» **RECORDED INFORMATION**:
#####

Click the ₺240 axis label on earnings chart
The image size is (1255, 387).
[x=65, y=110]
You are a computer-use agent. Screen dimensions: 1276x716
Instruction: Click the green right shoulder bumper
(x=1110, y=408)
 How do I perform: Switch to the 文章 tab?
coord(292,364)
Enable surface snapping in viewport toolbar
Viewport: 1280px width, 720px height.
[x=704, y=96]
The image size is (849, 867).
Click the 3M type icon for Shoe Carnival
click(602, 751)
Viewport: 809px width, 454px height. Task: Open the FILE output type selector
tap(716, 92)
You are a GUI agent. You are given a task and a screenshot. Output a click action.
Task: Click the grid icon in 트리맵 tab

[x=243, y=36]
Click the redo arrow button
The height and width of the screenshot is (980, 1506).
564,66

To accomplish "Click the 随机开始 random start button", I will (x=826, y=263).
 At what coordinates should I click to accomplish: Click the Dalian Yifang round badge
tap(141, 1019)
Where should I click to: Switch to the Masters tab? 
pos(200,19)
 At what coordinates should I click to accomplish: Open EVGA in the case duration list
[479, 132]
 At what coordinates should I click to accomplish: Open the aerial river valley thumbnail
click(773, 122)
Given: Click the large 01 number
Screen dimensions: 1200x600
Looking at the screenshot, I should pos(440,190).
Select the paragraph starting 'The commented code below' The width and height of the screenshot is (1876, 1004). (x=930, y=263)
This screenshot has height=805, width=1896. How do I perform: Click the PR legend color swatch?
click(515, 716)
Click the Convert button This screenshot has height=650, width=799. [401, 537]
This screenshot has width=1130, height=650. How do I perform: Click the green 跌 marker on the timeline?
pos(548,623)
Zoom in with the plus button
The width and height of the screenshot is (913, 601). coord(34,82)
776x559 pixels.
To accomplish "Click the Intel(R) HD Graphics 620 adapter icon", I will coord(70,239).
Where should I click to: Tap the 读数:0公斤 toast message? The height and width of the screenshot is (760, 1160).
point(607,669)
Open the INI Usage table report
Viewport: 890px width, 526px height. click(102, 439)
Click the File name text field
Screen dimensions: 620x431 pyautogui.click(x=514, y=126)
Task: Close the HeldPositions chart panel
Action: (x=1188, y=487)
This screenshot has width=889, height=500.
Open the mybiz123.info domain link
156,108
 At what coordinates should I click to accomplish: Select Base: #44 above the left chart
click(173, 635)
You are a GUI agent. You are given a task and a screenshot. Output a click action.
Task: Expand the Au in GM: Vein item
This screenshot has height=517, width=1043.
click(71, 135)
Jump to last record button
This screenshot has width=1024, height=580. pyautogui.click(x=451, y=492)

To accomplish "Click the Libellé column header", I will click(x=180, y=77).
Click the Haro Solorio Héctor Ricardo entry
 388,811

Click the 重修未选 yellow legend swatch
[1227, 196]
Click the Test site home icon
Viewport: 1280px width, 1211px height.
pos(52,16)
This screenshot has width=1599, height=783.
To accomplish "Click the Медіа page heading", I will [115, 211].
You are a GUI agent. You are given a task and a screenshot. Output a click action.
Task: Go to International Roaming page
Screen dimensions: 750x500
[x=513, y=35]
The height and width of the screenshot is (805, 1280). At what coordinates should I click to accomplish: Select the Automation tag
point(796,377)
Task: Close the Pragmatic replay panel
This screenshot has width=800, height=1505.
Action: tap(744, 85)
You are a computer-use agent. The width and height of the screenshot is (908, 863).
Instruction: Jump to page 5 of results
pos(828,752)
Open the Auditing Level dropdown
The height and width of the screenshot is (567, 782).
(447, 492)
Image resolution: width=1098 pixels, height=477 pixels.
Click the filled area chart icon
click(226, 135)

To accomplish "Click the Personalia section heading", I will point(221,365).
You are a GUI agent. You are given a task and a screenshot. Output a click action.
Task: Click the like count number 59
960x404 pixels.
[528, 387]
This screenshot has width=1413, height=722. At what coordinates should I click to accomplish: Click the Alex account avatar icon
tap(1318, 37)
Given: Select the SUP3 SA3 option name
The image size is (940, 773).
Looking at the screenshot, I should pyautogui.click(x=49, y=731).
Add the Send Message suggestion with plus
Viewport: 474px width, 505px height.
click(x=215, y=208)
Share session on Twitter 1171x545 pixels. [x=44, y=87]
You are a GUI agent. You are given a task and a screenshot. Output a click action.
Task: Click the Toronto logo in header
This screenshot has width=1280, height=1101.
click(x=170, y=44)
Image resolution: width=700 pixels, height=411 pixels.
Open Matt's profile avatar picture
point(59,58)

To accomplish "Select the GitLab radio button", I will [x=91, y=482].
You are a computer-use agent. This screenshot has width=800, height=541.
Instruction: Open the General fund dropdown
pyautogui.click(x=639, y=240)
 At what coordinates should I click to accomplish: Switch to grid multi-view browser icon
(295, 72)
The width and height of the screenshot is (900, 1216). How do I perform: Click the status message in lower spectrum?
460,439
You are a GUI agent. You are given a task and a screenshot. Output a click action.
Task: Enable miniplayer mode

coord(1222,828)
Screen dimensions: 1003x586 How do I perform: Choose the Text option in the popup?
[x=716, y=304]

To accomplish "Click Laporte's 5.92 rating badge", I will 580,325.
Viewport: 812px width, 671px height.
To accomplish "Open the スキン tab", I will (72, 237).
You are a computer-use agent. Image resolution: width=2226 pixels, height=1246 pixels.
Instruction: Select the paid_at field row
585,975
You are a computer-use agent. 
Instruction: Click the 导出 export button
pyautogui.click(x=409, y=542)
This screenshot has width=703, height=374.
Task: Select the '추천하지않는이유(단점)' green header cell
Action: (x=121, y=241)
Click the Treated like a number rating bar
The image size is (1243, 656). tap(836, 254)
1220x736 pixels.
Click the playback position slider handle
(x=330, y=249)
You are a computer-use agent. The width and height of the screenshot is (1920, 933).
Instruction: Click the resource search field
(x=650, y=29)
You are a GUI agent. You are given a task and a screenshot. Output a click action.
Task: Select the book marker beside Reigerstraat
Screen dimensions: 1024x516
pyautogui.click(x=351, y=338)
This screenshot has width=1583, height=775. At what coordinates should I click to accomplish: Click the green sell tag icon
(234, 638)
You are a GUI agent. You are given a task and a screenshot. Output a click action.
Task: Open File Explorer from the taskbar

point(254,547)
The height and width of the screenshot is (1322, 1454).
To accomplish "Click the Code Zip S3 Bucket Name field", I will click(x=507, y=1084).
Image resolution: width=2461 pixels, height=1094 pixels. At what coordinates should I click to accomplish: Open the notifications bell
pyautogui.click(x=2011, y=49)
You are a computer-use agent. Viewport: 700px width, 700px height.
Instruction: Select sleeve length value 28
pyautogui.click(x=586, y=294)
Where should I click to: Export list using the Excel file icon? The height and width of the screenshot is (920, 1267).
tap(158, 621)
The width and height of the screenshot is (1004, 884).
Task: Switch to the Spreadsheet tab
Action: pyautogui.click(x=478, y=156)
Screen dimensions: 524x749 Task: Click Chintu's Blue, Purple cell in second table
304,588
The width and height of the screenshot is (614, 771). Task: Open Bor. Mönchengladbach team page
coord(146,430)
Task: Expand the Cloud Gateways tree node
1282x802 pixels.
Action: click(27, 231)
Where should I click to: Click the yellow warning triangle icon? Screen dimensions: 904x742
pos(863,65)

#####

» **TASK TO COMPLETE**:
Could you set down exactly the lines from the one containing "Where should I click to: Export" through the last line of the records above, both included?

» **TASK OUTPUT**:
Where should I click to: Export list using the Excel file icon? The height and width of the screenshot is (920, 1267).
tap(158, 621)
The width and height of the screenshot is (1004, 884).
Task: Switch to the Spreadsheet tab
Action: pyautogui.click(x=478, y=156)
Screen dimensions: 524x749 Task: Click Chintu's Blue, Purple cell in second table
304,588
The width and height of the screenshot is (614, 771). Task: Open Bor. Mönchengladbach team page
coord(146,430)
Task: Expand the Cloud Gateways tree node
1282x802 pixels.
Action: click(27, 231)
Where should I click to: Click the yellow warning triangle icon? Screen dimensions: 904x742
pos(863,65)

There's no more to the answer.